» **提示された抜粋**:
----

年を重ねてもおしゃれを忘れないで…「人の見る目」<市田ひろみ 連載25>

私の経営する美容室は河原町二条。河原町通りに面していて人通りは多い。

もう4~5年も前になるが、美容室の前でタクシーを待っていたら

「あ、市田ひろみさん、『京都迷宮案内』見てますよ、応援してます!!」

と、軽いおしゃべり。

 

その後、2~3週間に一度くらいか、夕方6時頃、出逢うことが多い。

グレーヘアーにラフなジャケット。パパス風のおしゃれだ。

私と出逢うと

「やっぱりきものはよろしいなあ…」

「来週は寒波が来ますさかい、寒うなりまっせ」

立ち止まることなく、ひとことふたこと、声をかけて、手を振って通りすぎる。

80歳を過ぎた頃だろうか。姿勢が良いし、結構歩いている範囲も広い。

「博物館、行って来ましたえ。琳派誕生4百年ですなあ。ええもんは、あきが来ませんなあ」

いつもさりげなく声かけしてくれるおじさんは、どこの誰か分からないけれど、私のファンだと思っていた。

ファンは大切にしなければ……。

 

ところが、昨年12月。私がエレベーターを降りた時、そのおじさんが私の前を通りすぎて、バス停の方へ歩いてゆくのが見えた。

バス停の椅子には、高齢のおばあさんが一人座っていた。

おじさんは、おばあさんの耳元に

「風邪ひいてませんか? あったこうしてなあ」

私に声かけするように、笑顔で声かけして、さっさと二条通りの方へ歩いていった。

え?

私だけのおじさんと思っていたけれど、高齢者に声かけする親切おじさんだったのだ。

----

» **抜粋データ**:
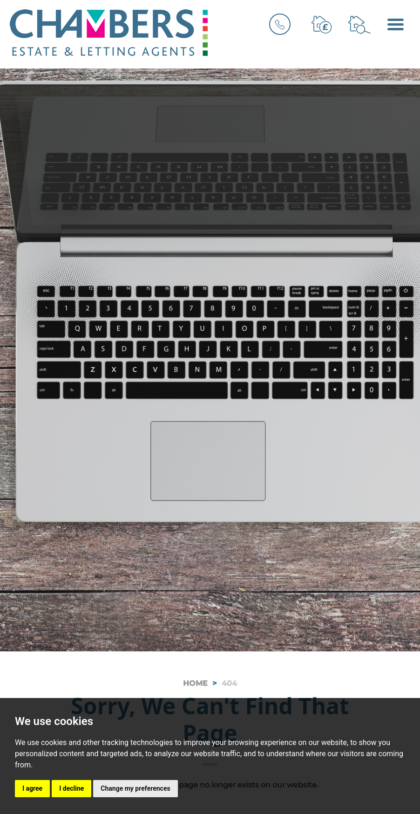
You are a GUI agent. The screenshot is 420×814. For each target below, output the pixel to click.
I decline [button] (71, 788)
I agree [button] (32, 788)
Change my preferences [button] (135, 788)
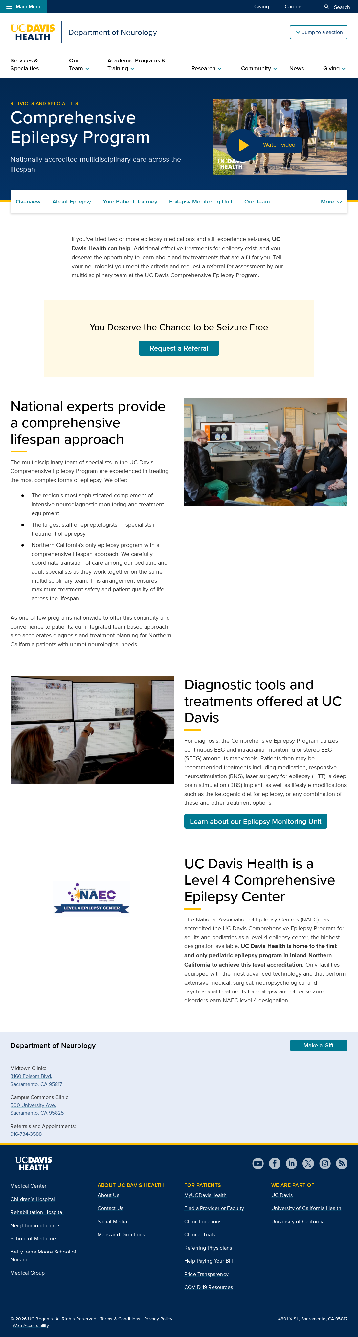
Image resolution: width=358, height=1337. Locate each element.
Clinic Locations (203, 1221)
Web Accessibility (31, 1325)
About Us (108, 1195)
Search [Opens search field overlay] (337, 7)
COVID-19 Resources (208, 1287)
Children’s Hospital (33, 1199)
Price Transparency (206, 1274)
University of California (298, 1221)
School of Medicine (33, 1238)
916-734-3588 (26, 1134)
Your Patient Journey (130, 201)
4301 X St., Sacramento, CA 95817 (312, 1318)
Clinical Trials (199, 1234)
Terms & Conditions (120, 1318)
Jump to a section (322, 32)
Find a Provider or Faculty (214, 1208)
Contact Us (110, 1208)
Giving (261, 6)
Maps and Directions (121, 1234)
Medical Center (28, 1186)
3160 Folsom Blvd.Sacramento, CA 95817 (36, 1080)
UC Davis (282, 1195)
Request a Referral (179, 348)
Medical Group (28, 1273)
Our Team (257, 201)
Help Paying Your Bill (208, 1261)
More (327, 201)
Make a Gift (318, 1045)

----

» **課題の目標 1**:
抜粋文のうち、「立ち止まることなく、ひとことふたこと、声をかけて、手を振って通りすぎる。」から「ファンは大切にしなければ……。」までをすべて、そのまま書き写してください。
» **課題の目標 2**:
抜粋文によると、筆者が経営する美容室はどこにありますか。
» **課題の目標 3**:
次の(a)〜(c)が抜粋文の内容と合っているかどうかを、それぞれ「はい」か「いいえ」で答え、判断の決め手となる抜粋文の言葉をそのまま引用してください。
(a) おじさんは、グレーヘアーにラフなジャケットという装いである。
(b) 昨年12月、バス停の椅子には高齢のおじいさんが一人座っていた。
(c) 筆者が最初におじさんに声をかけられたのは、美容室の前でタクシーを待っていた時である。
これらの記録は、別の出典から取られたものです。

» **解答 1**:
立ち止まることなく、ひとことふたこと、声をかけて、手を振って通りすぎる。

80歳を過ぎた頃だろうか。姿勢が良いし、結構歩いている範囲も広い。

「博物館、行って来ましたえ。琳派誕生4百年ですなあ。ええもんは、あきが来ませんなあ」

いつもさりげなく声かけしてくれるおじさんは、どこの誰か分からないけれど、私のファンだと思っていた。

ファンは大切にしなければ……。

» **解答 2**:
河原町二条にあります。

» **解答 3**:
(a) はい。「グレーヘアーにラフなジャケット。」
(b) いいえ。「バス停の椅子には、高齢のおばあさんが一人座っていた。」
(c) はい。「美容室の前でタクシーを待っていたら」